Entries follow. Give back exactly the lines starting at the one containing "Task: Select the IBS - Alíquota (%) input" and ending at the one containing "The image size is (514, 586).", and no other lines.

■ Material shown

══════════

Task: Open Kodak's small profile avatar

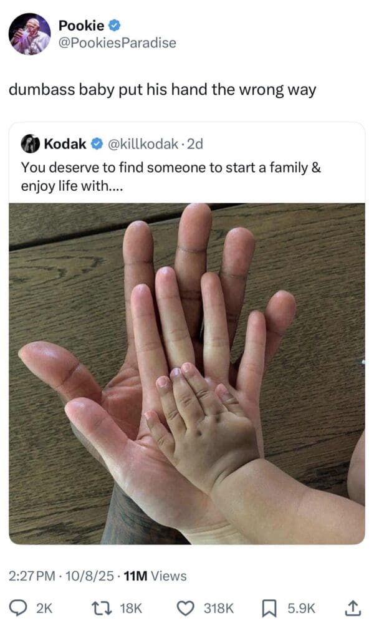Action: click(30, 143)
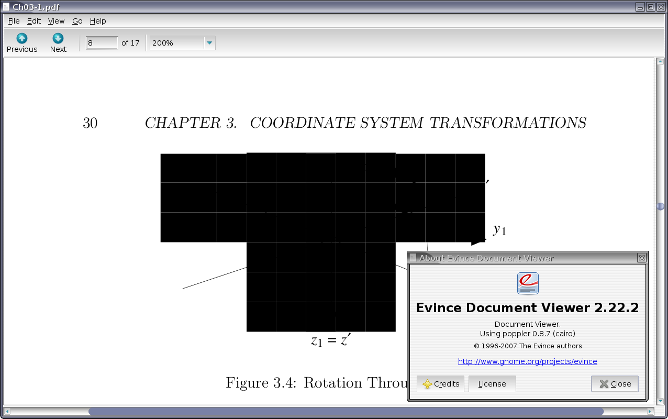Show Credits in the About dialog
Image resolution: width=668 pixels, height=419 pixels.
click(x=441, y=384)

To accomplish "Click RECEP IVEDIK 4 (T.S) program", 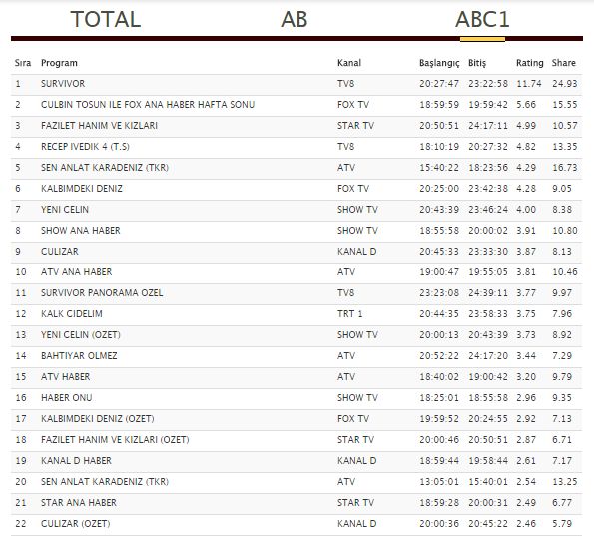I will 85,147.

══════════

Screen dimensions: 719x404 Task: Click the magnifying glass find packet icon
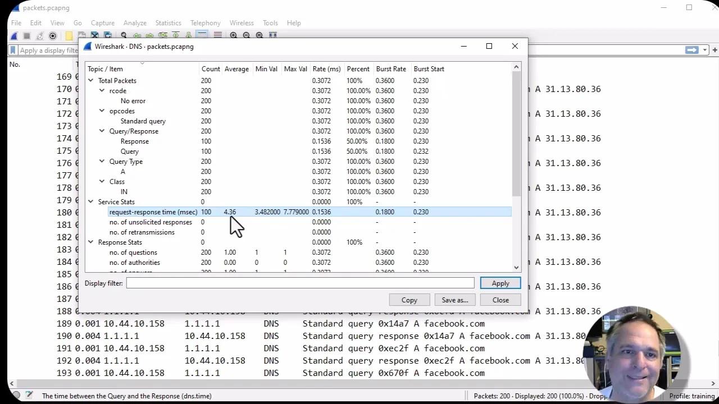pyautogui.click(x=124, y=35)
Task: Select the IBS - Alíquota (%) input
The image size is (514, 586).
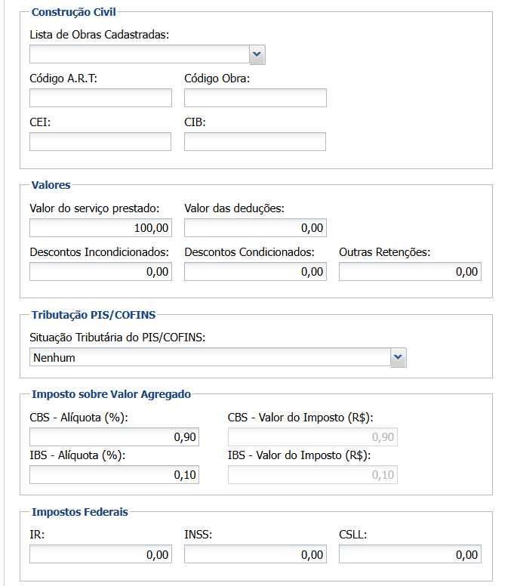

══════════

■ Result
Task: Select the IBS - Alíquota (%) input
The image size is (514, 586).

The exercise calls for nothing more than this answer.